## start
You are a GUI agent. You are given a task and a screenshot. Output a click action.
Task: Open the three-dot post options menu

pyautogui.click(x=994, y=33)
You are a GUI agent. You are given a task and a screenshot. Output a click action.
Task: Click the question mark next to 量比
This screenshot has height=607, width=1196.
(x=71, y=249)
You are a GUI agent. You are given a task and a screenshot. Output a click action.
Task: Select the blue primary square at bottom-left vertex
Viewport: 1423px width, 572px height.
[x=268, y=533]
## end
## start
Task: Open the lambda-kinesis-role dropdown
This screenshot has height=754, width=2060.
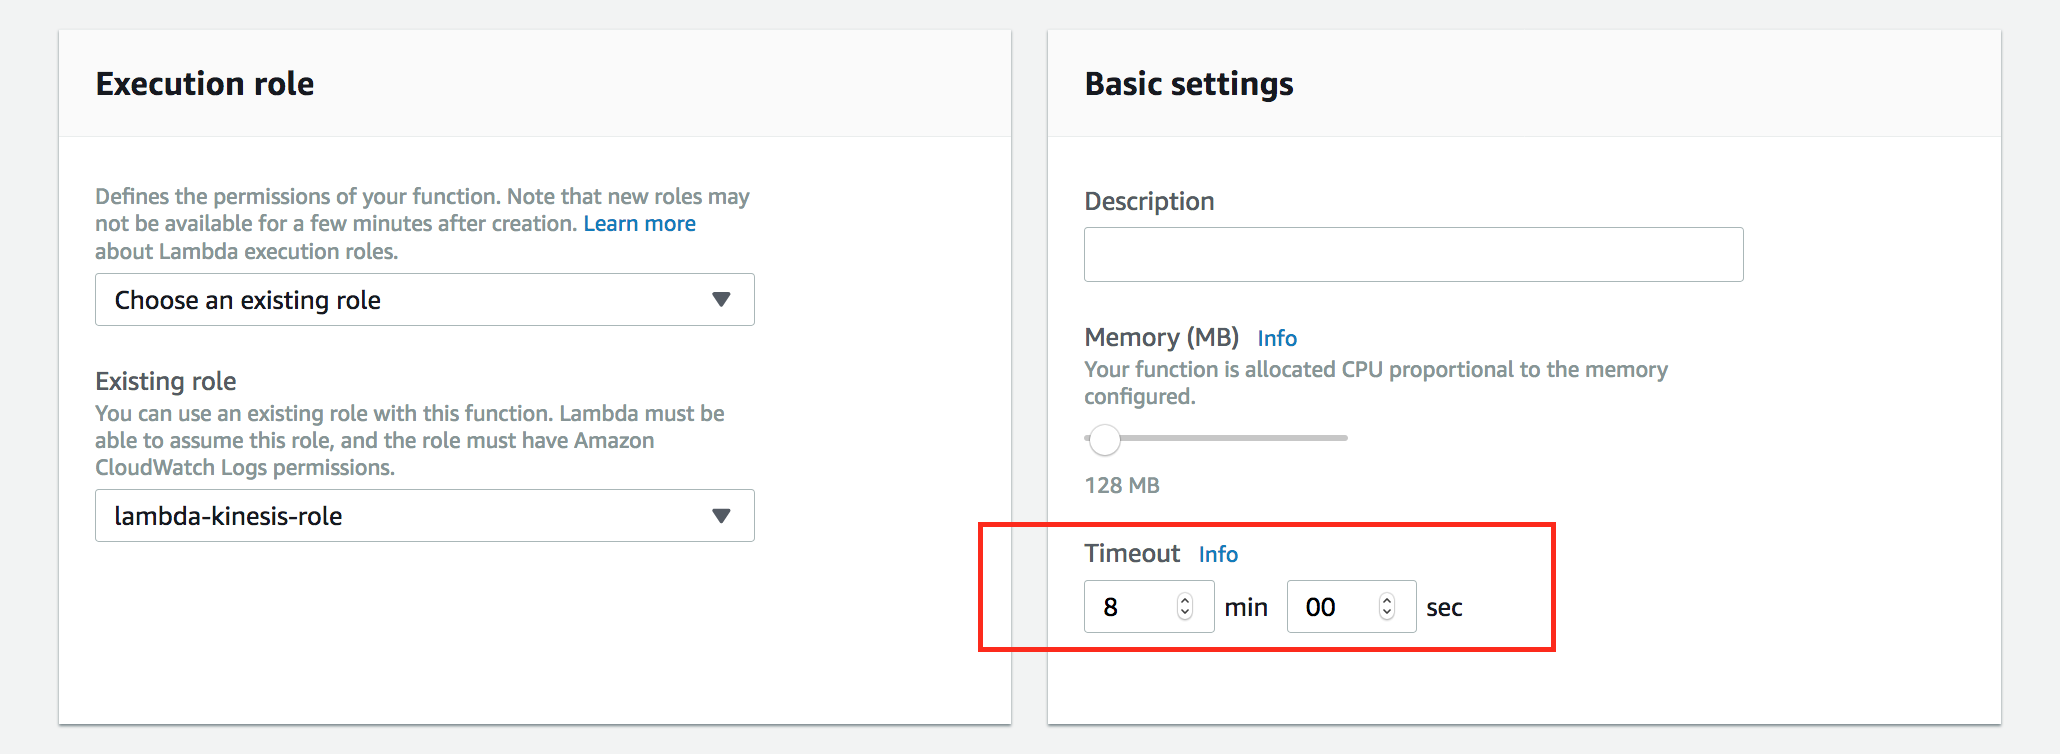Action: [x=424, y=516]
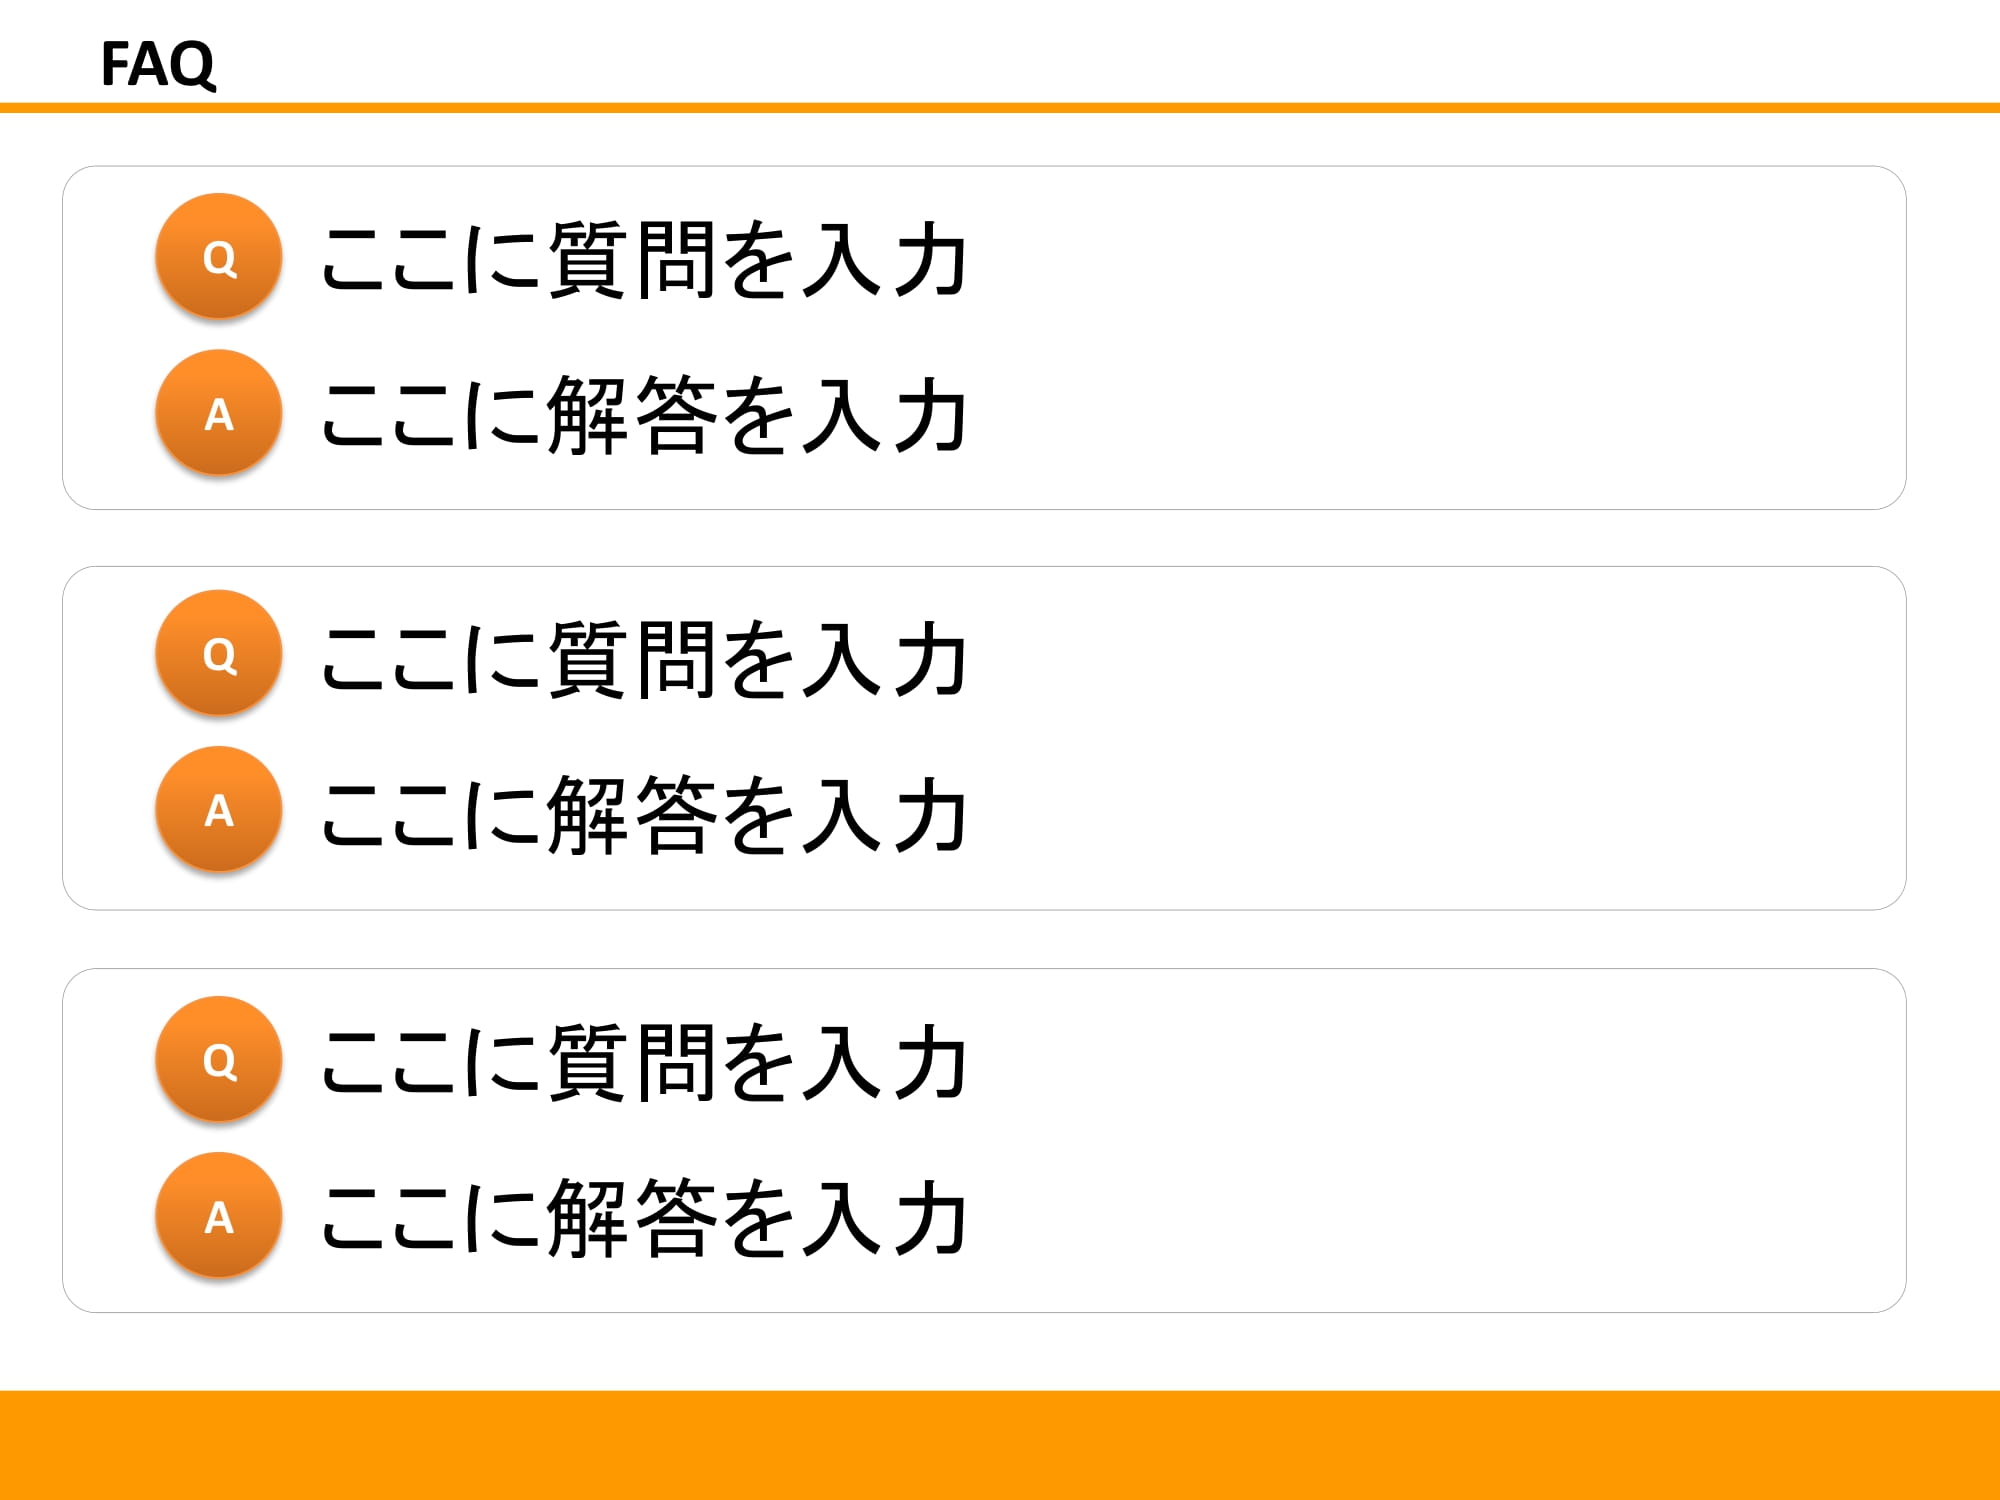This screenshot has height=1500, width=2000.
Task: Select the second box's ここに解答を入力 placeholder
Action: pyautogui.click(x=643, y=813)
## end
● **Aim of the exercise**: Return every line of the records that contains the string "Open", copying each such line in full. Matching is case-sensitive.

● **Solution to this exercise**:
Task: Open the three-dot post options menu
Task: Open the lambda-kinesis-role dropdown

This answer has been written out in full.